Goal:
Please reproduce, word for word, the lines in the entries below from the line containing "You are a GUI" through the line containing "pyautogui.click(x=<x>, y=<y>)", both included.

Records for the exercise:
━━━━━━━━

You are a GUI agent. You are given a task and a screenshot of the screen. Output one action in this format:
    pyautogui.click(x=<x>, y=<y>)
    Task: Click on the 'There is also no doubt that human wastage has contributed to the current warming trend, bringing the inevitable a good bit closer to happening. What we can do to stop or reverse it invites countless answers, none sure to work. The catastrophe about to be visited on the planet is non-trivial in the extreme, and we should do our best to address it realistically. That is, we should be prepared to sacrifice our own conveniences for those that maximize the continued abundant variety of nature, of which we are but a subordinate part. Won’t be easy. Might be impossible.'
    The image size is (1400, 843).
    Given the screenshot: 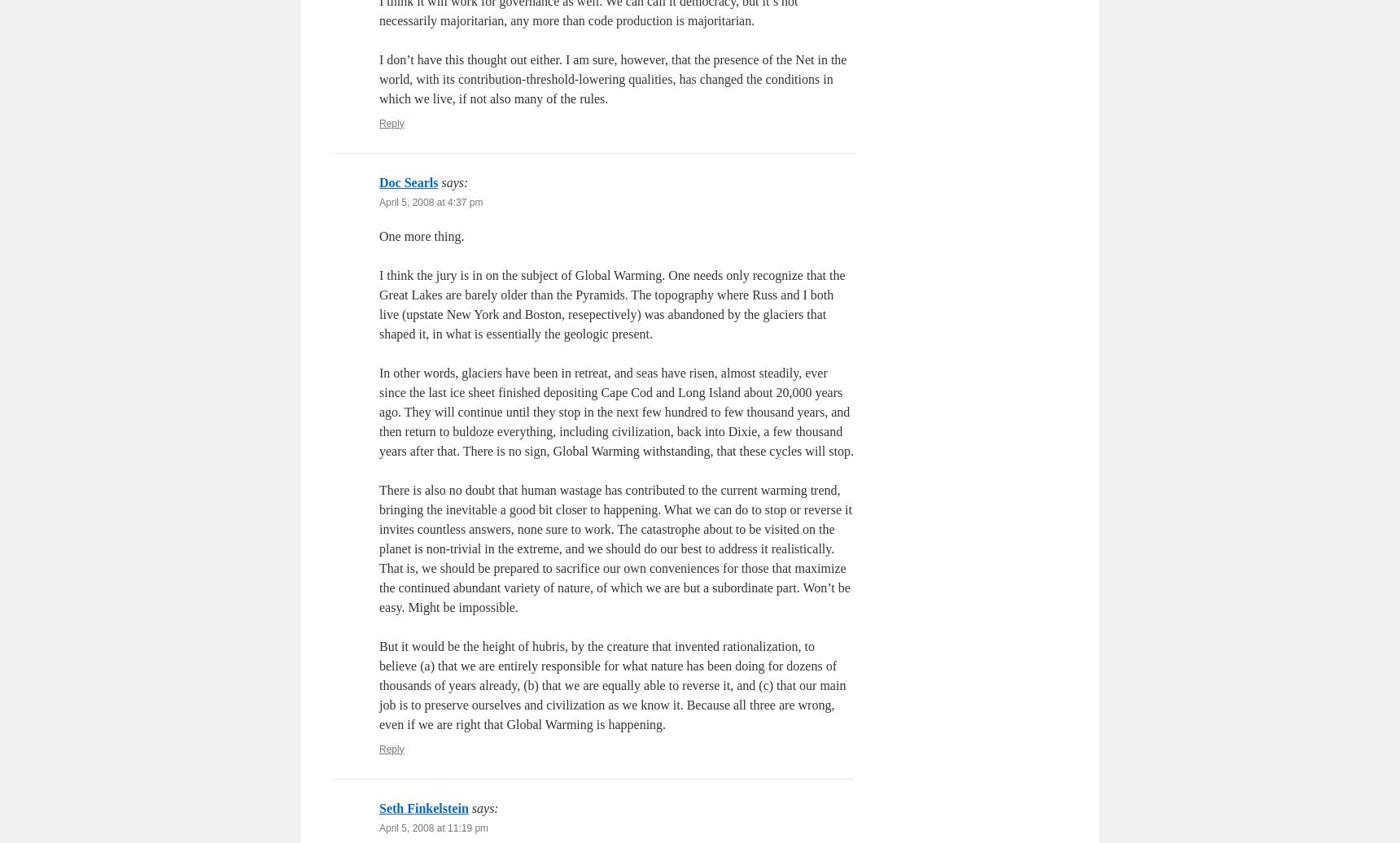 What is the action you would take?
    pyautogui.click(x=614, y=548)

━━━━━━━━

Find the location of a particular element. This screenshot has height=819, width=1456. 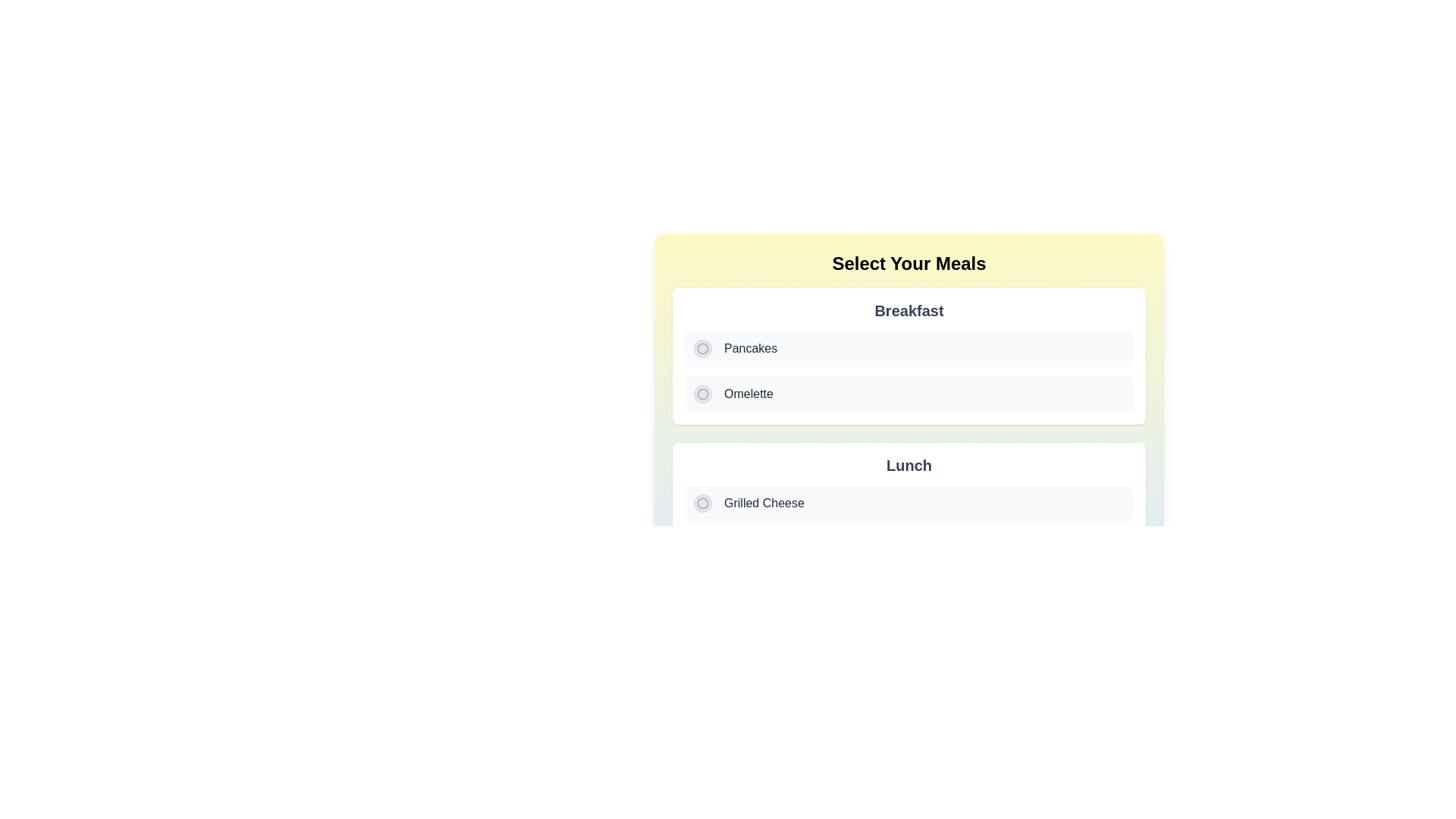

━━━━━━━━

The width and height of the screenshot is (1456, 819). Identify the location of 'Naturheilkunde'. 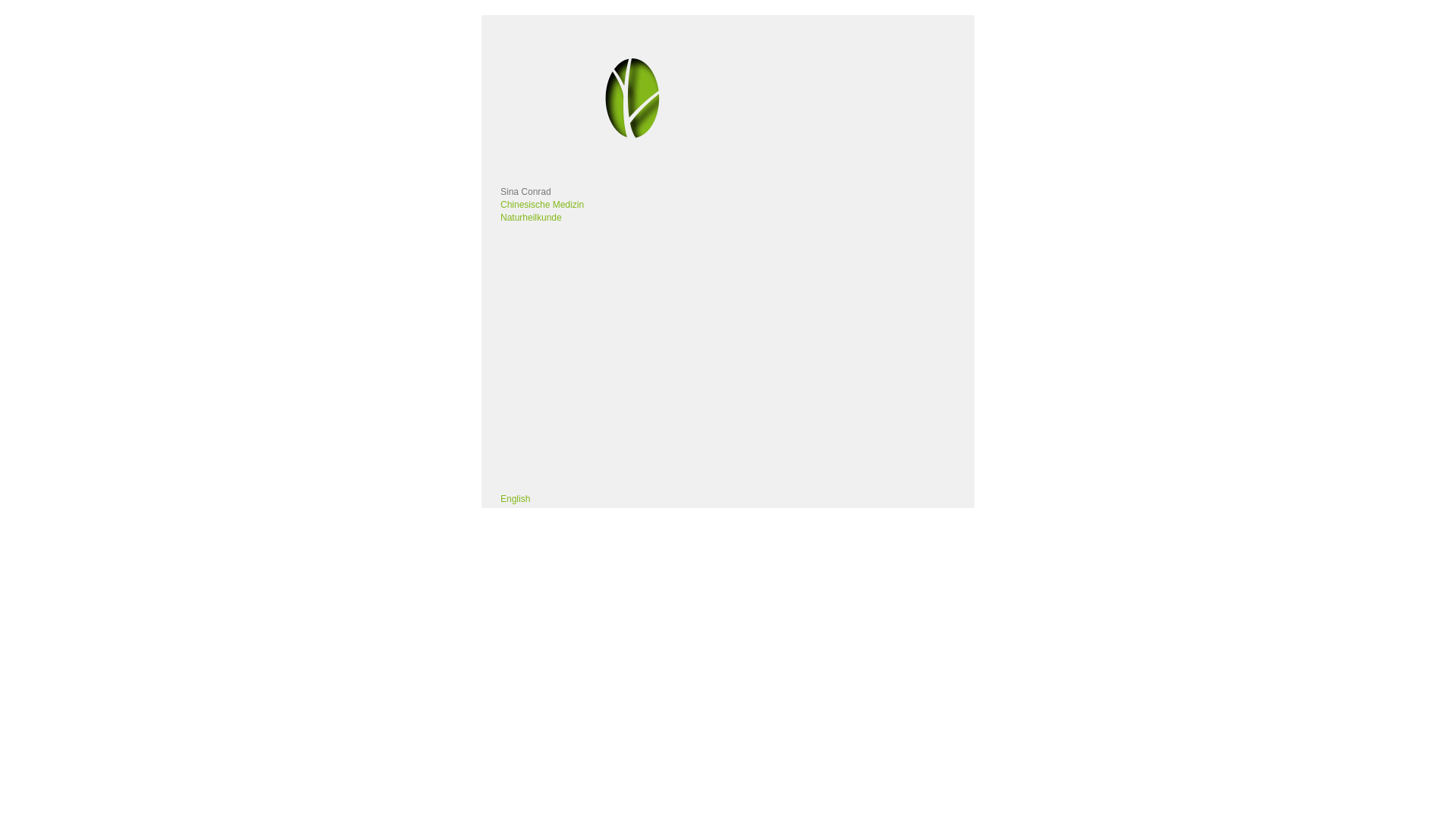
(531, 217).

━━━━━━━━

Response to this exercise:
You are a GUI agent. You are given a task and a screenshot of the screen. Output one action in this format:
    pyautogui.click(x=<x>, y=<y>)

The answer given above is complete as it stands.